Bears' Move to Arlington Heights Closer After Illinois Vote
Illinois lawmakers passed a bill clearing a major obstacle for the Bears' planned move to Arlington Heights, bringing a suburban stadium closer to reality.
Illinois lawmakers passed a bill Wednesday clearing a major obstacle for the Chicago Bears’ planned move to Arlington Heights, bringing the franchise’s departure from the city closer to reality than at any point in the team’s century-long Chicago history.
The legislation, approved in Springfield, addresses key financing and land-use questions that have stalled the Arlington Heights stadium project for years. The Bears have been eyeing the former Arlington International Racecourse site since the team purchased the property in 2023 for $197.2 million, and Wednesday’s vote removes one of the last significant legislative barriers standing between the franchise and a suburban future.
The move would end the Bears’ tenure at Soldier Field, the lakefront stadium the team has called home since 1971. Chicago officials have been largely powerless to stop it.
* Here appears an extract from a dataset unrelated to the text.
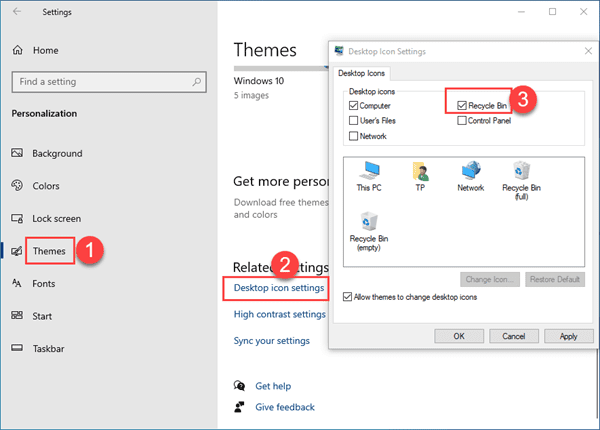Open the Background personalization page

[x=58, y=153]
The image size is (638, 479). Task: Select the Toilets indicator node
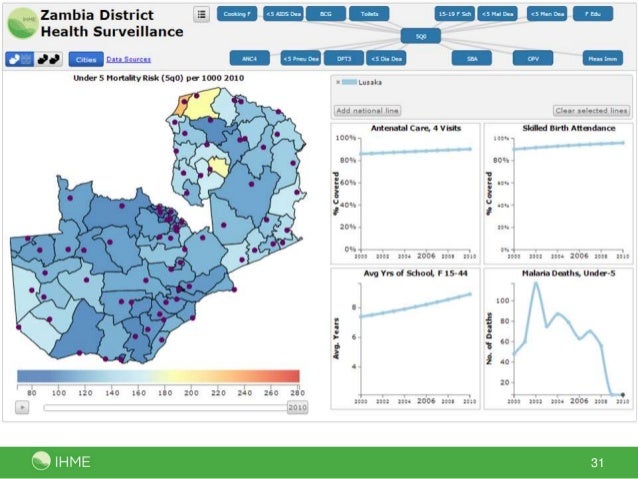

That’s the political reality Mayor Brandon Johnson’s administration now faces. A professional football franchise that generates hundreds of millions in regional economic activity each year is heading to the suburbs, and city hall doesn’t have a clean play to keep them.
The Bears’ Arlington Heights plan calls for a domed stadium and surrounding mixed-use development on the 326-acre former racetrack site in the northwest suburbs, about 30 miles from the Loop. The project has drawn comparisons to SoFi Stadium in Los Angeles and Allegiant Stadium in Las Vegas, both of which anchored broader real estate development around the venue. Supporters argue the Arlington Heights project could do the same for the northwest corridor, generating construction jobs and long-term tax revenue for the region.
Critics, including some Chicago alderpersons and community groups, say the city should have done more to keep the team on the lakefront or explored alternative sites within city limits. For years, the Bears signaled frustration with Soldier Field’s capacity and the constraints of the lakefront location, which sits on publicly protected parkland that limits stadium expansion options.
The bill’s passage in Springfield is a significant win for the Bears and for Arlington Heights officials who have courted the franchise. The Illinois General Assembly vote on Wednesday came after months of negotiation over the financing structure and what public investment, if any, would accompany the project. Full details of the final bill were not immediately available Wednesday.
Bears officials did not release a public statement immediately after the vote, according to Chicago Sun-Times reporting on the legislation.
Done in Springfield doesn’t mean done everywhere. The Bears still face steps at the local and county level before any construction begins, including zoning approvals in Arlington Heights and Cook County infrastructure agreements tied to transit access for the site. The Regional Transportation Authority has been involved in discussions about Metra service improvements that would connect the stadium to the broader transit network, a logistical challenge given the site’s suburban location and the game-day crowds a NFL stadium draws.
The timeline for construction has not been confirmed publicly, but team officials have previously indicated they want the facility open before the end of the decade. That would require breaking ground within the next two years.
For Chicago, the Bears’ departure carries symbolism that goes beyond football. The franchise was founded in 1920 and has been a civic institution across four generations of Chicagoans who grew up watching games on the lakefront, first at Wrigley Field in Wrigleyville and later at Soldier Field in the Museum Campus area. Losing the team to a suburb doesn’t strip Chicago of a sports franchise in the way a full relocation to another city would, but it shifts the economic and cultural center of gravity for one of the city’s four major sports properties.
Whether the Bears can deliver the full scope of their Arlington Heights vision depends on factors still unresolved: private financing commitments, the pace of ancillary development, and how quickly the northwest suburbs can build out the infrastructure surrounding the site. A domed stadium of the scale the Bears have described would rank among the largest construction projects in Illinois history, with costs that outside analysts have estimated could run to several billion dollars.
Springfield’s action Wednesday accelerates that clock and puts the question of execution squarely in the Bears’ hands.